[[ Text passage, beginning ]]

A tenants' rights group in Santa Monica is asking city officials to ban e-cigarettes, a relatively new technology that delivers nicotine in the form of a vapor instead of smoke.
So, this week's Q-Line question asks:
Do you think e-cigs are dangerous and why?
Here are your responses:
"The liberals are behind this useless ban. Blame them for infringing and trying to regulate people's personal freedoms. They're scum!"
"These e-cigarettes are harmful, or they would be allowed to sell them to children. They should be banned indoors."
"Yes, they are dangerous. Considering e-cigarettes come in a variety of flavors including chocolate and gummy bear, it's obvious they are being marketed to kids. No wonder the number of teens using them doubled in the short span of just one year. They contain nicotine, which is very dangerous to the teenage brain, and they contain heavy metals, and chemicals like formaldehyde. E-cigarettes are just the latest gimmick of the tobacco companies to encourage a life-long dependence on tobacco, and the act of smoking in general. And from what I understand, the group is not asking to ban e-cigarettes, but to include them in the existing city smoking ordinances, and keep them a certain distance from schools."
"I think they're harmless, helpful in cutting down secondhand smoke, and a good alternative to regular cigarettes."
"Forced to inhale your e-cigarette nicotine vapor? No thank you!"
"I believe that e-cigarettes are dangerous. All of the reports find that there is nicotine and known hazards. I believe we should regulate them like regular cigarettes."
"I live in a senior building where most people are on their last journey. I find it amusing that people can smoke in a senior building. Do you get the irony? They can smoke in a senior building, but they can't in a bar. It's really sad."
"I do think they are dangerous. It creates a form of secondhand noxious smoke. I have had my asthma exacerbated when I've been around them. I hope the city of Santa Monica bans them in all the places they've banned cigarettes."
"I think all cigarettes, electric or tobacco, are dangerous. Anything that affects your lungs or your psyche to the point where you get so anxious that you can't function with out it is dangerous."
"Not only do I think e-cigarettes are dangerous, but I think it would be absolute foolishness for them to allow cigarettes around. Pretty soon children will be smoking regular cigarettes and they will lead them to smoking marijuana. Pretty soon they will be doing all kinds of drugs and taking heroin."
"Electronic cigarettes are dangerous. In the so-called vapor that comes off the end there are toxins, metals and … cancer causing chemicals, which are very, very serious. The major tobacco companies have all purchased electronic cigarette companies and they are marketing them without restrictions and they are not telling the truth."
"I don't smoke and I don't like being around people who smoke. But everyone who has any purpose being in Downtown Santa Monica can tell you that existing laws prohibiting smoking in certain public areas, for instance the promenade, bus stops and the back and front of the Main Public Library, these laws are seldom if ever enforced. The lack of enforcement now is encouraging the brazen, open smoking of pot in the very same public areas that prohibit smoking in the first place. Now the City Council plans to pass a ban on e-cigarettes. Well, who is going to enforce it? The phantom enforcers of the other non-smoking laws in Santa Monica? Come on now."
"I have mixed feelings about the vapor cigarettes. They may induce younger people to smoke but, at least, the smoker is only getting the addictive substance, not a bunch of cancer-causing chemicals through secondhand smoke. Frankly, I wish my next door neighbor smoked vapor cigarettes instead of the old fashion kind, which leach smoke and odor into my apartment such that I can smell it. At night she opens her windows to let the day's smoke escape into the night and into my open windows. The secondhand smoke exacerbates my asthma and I cannot sleep in my bedroom since she and I share that wall and the wall of my bathroom. I cannot use the cabinet under my bathroom sink because that is where the stench of stale smoke is greatest, so the cabinet is sealed off. The notion of smoke-free housing by attrition is a long, drawn out process with plenty of chronic and terminal illness before it comes to pass. I say let them smoke vapor cigs and ban cigarette, cigar and pipe smoking in apartment units now."

[[ Text passage, end ]]
[[ Records supplied, beginning ]]

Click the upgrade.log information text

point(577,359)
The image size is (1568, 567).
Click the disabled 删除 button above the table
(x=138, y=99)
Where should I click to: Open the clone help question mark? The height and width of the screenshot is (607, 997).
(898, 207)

[[ Records supplied, end ]]
[[ Records supplied, beginning ]]

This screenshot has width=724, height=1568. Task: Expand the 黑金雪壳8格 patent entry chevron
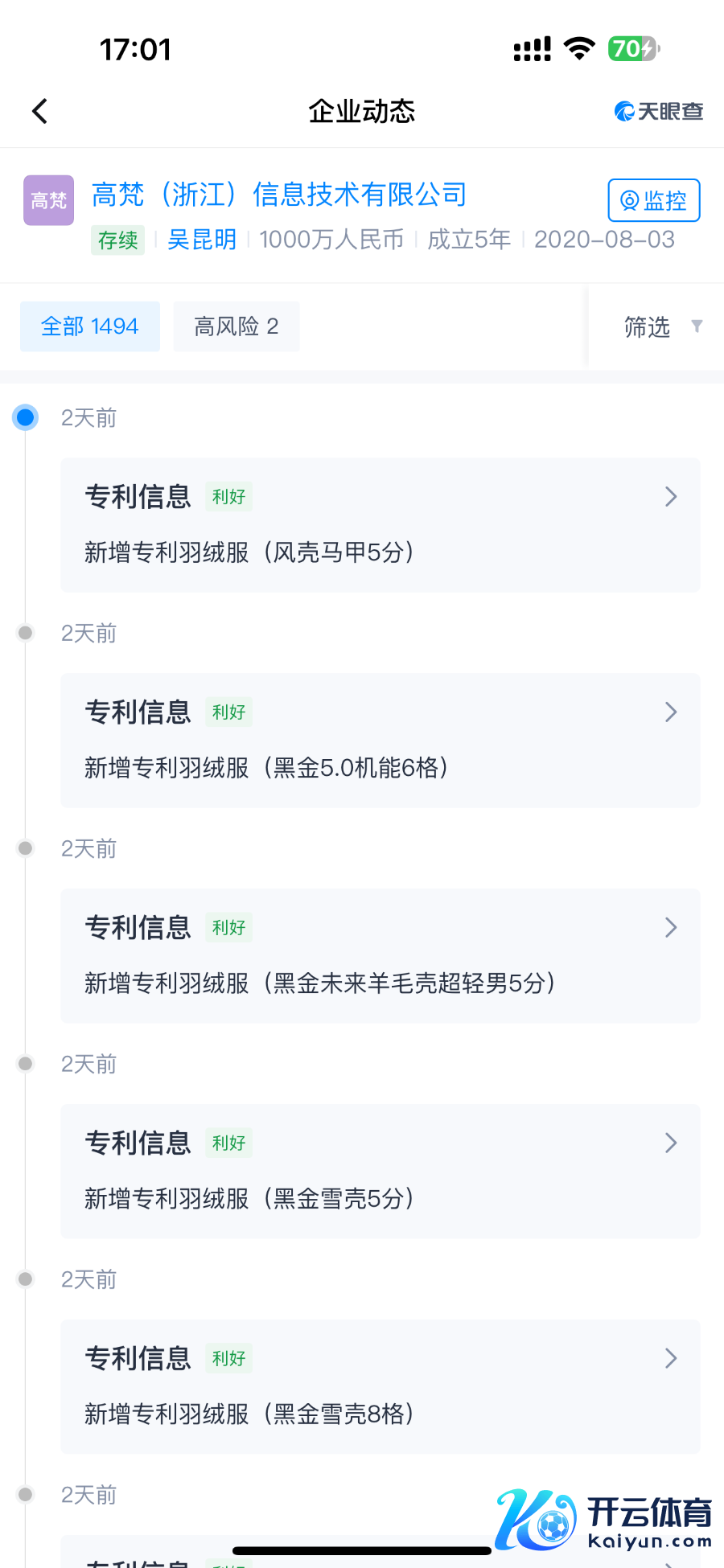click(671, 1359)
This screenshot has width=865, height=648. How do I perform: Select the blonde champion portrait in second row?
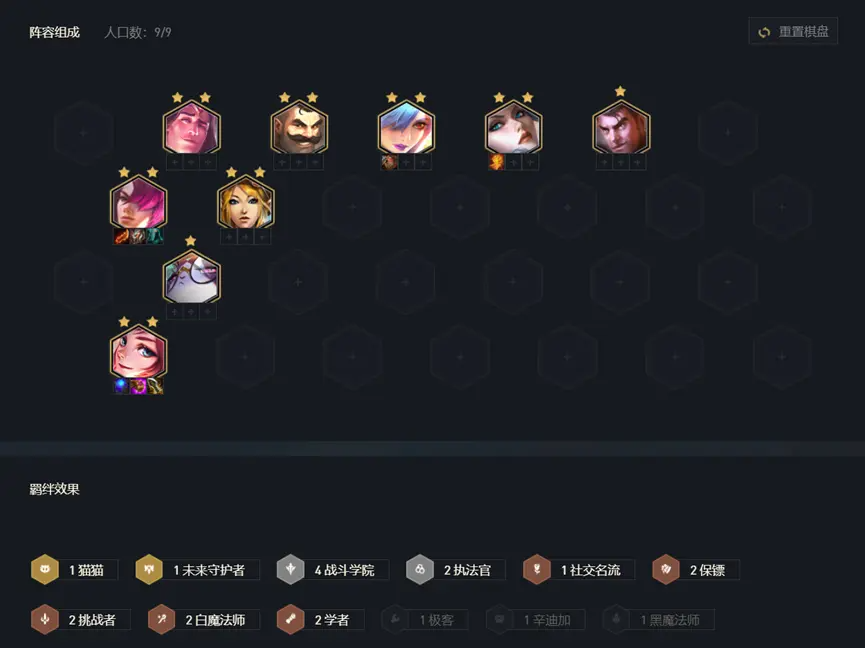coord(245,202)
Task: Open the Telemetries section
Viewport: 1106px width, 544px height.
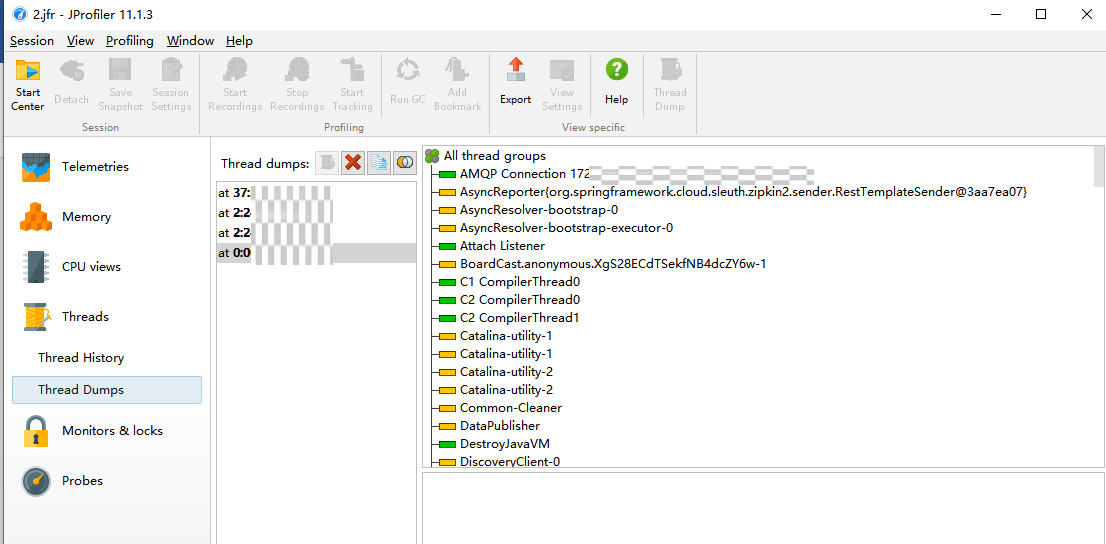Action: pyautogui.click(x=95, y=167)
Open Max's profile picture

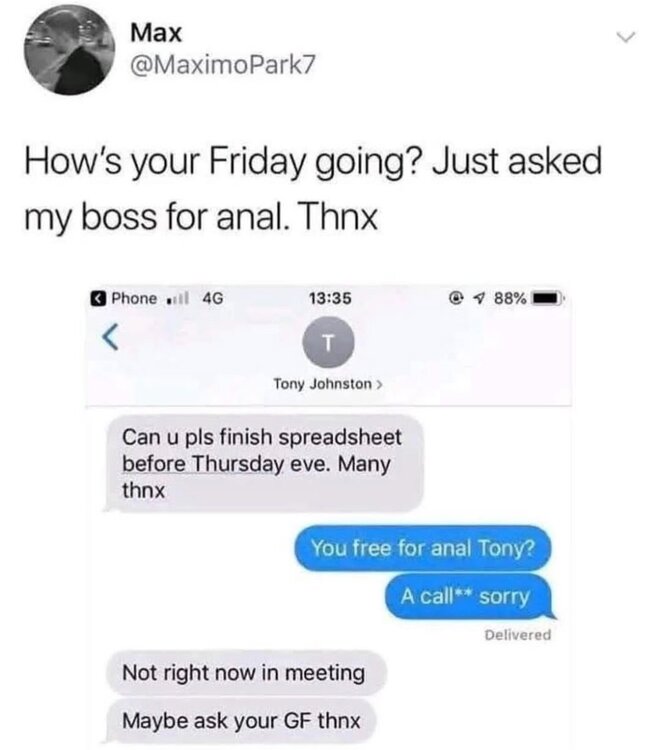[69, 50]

[[ Records supplied, end ]]
[[ Records supplied, beginning ]]

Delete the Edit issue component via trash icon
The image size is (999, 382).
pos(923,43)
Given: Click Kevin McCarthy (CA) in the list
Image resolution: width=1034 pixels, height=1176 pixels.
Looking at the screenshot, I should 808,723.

[[ Records supplied, end ]]

* Work item: Reproduce word for word the stretch of the Q-Line piece on e-cigarettes that opens with the words containing "A tenants' rights" and closes with "instead of smoke.". The records have no connection to the Q-Line piece on e-cigarettes.

* Answer below:
A tenants' rights group in Santa Monica is asking city officials to ban e-cigarettes, a relatively new technology that delivers nicotine in the form of a vapor instead of smoke.